Manchester City hat in den vergangenen zwei Monaten einige Rückschläge einstecken müssen. Trainer Guardiola ist nicht mehr der Offensivfanatiker von einst – was ihm zunehmend schadet.
Am vergangenen Freitag hat Manchester City die Klub-WM für sich entschieden. Als europäischer Vertreter sind die "Skyblues", die "Himmelblauen", damit quasi ihrer Verantwortung gerecht geworden, dieses Turnier für sich zu entscheiden. Ob die Trophäe einen exponierten Platz im Vereinsmuseum erhalten wird, bleibt jedoch fraglich, obwohl es neben dem Uefa Super Cup der einzige Titel in dieser Saison bleiben könnte. Denn zu Weihnachten befindet sich das schwerreiche Team in einer erheblichen sportlichen Krise. Was genau ist geschehen?

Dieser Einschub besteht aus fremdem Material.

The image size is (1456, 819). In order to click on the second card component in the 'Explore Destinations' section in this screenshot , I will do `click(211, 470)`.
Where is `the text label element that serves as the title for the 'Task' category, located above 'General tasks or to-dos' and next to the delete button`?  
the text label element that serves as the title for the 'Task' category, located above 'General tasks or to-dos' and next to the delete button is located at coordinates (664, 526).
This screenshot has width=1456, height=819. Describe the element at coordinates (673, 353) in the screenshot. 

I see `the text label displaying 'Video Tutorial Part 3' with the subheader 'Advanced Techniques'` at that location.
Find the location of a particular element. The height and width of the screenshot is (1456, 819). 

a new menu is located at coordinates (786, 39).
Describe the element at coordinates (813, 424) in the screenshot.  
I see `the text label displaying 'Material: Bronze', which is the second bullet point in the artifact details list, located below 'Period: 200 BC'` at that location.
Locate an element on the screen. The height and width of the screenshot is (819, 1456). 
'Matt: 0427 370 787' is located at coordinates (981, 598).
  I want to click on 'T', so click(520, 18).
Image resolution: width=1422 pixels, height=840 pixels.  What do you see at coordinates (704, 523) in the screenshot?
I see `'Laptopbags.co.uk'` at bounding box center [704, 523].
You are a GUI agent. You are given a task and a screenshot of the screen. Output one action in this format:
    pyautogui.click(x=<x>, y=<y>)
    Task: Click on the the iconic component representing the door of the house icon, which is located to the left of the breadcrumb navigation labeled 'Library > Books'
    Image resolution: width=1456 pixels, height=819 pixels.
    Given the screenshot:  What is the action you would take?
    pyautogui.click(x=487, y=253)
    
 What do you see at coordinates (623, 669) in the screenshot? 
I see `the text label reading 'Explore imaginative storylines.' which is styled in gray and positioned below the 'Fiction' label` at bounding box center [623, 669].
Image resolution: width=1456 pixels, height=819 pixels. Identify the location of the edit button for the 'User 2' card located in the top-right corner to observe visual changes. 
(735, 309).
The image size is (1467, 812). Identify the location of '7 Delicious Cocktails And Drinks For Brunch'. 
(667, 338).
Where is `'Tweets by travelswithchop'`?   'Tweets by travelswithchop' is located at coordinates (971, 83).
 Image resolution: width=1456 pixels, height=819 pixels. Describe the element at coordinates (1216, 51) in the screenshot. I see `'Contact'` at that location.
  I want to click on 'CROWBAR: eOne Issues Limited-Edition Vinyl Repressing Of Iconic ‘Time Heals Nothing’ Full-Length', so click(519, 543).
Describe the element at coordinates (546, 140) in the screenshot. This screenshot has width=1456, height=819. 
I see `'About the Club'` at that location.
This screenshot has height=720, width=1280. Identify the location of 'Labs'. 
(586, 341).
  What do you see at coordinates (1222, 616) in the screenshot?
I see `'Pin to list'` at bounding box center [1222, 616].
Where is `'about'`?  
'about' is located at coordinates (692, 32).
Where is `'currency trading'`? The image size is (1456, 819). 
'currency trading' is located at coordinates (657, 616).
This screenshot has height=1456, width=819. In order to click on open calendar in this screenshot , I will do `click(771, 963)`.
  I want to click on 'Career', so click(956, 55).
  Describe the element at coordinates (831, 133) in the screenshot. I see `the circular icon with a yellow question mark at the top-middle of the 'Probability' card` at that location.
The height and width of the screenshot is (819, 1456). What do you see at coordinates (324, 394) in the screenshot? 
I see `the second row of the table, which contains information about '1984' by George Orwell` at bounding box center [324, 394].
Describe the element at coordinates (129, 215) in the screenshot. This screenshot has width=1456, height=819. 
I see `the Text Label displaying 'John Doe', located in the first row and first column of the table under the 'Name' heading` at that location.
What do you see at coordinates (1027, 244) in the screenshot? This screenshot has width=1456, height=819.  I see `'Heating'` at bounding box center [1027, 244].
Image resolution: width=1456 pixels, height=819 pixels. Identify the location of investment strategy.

Zuletzt konnte City in der Premier League lediglich einen Sieg – gegen Aufsteiger Luton Town – einfahren. Daneben gab es vier Remis und eine schmerzhafte 0:1-Niederlage gegen Aston Villa. Damit steht das Team von Trainer Pep Guardiola aktuell nur auf Rang vier mit sechs Punkten Rückstand auf Arsenal. An sich ist das noch kein Drama, zumal sich gerade in der verschleißenden Premier League im März und April die Dinge noch einmal drehen können. Der jüngste Leistungseinbruch von City wirkt trotzdem signifikant und stellt Guardiola vor ein ernsthaftes Problem.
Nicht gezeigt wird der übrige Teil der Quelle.